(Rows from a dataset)

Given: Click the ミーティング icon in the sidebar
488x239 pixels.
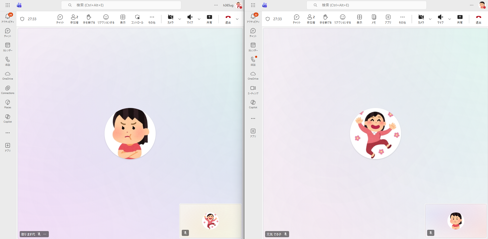Looking at the screenshot, I should tap(253, 90).
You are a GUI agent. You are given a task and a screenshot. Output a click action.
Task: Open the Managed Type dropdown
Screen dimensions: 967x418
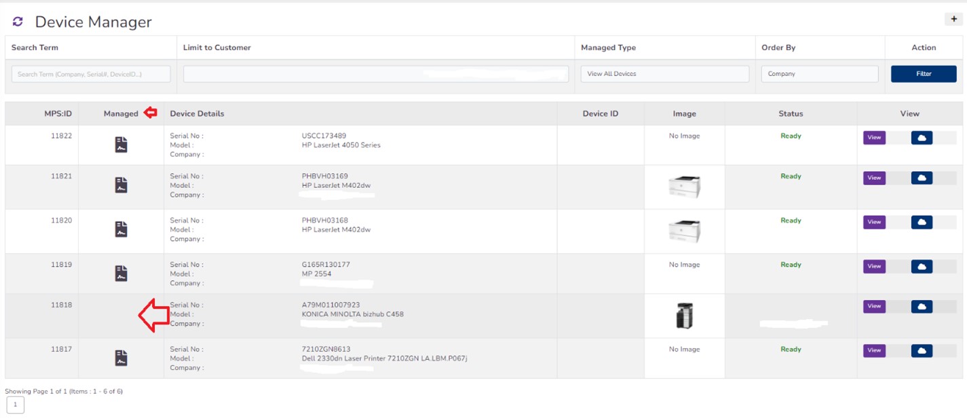pos(664,74)
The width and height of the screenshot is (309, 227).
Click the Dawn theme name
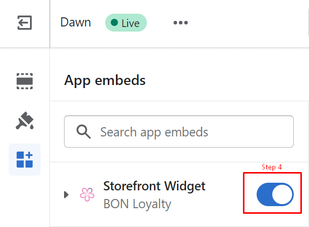[x=75, y=22]
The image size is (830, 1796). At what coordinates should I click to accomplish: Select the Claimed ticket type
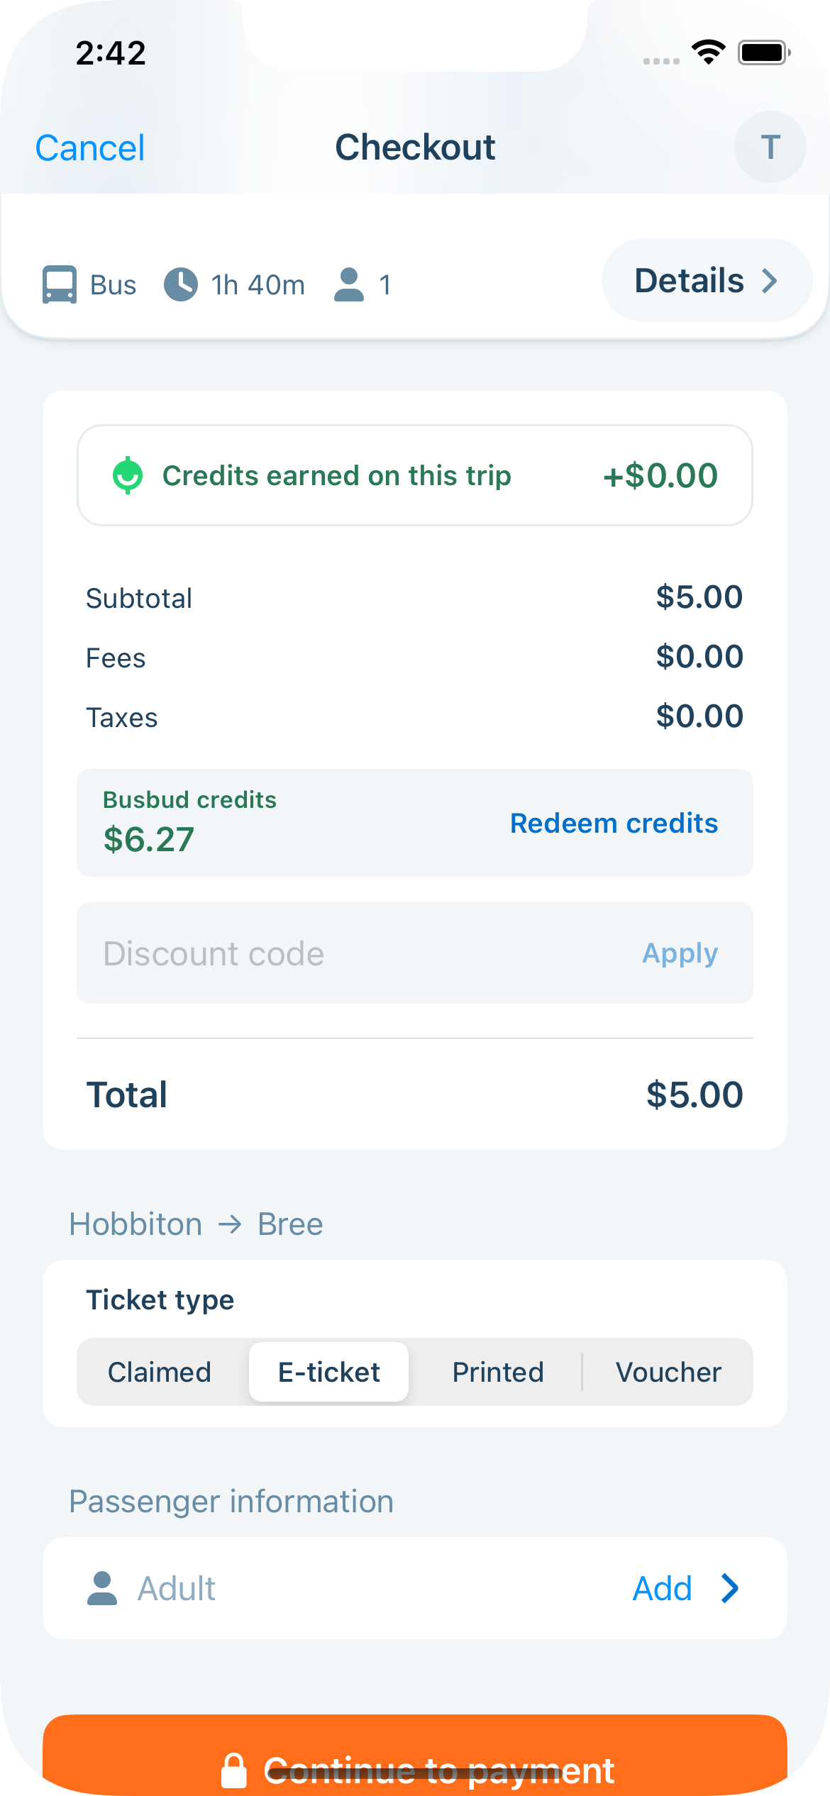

**What needs to be done:** Switch "dropdown" to "menu" throughout the data above and write all of it out again with nothing else changed. Leave the pictures out.

**The result:**
Given: Click the ミーティング icon in the sidebar
488x239 pixels.
Looking at the screenshot, I should tap(253, 90).
You are a GUI agent. You are given a task and a screenshot. Output a click action.
Task: Open the Managed Type menu
Screen dimensions: 967x418
pos(664,74)
The width and height of the screenshot is (309, 227).
Click the Dawn theme name
[x=75, y=22]
The image size is (830, 1796). At what coordinates should I click to accomplish: Select the Claimed ticket type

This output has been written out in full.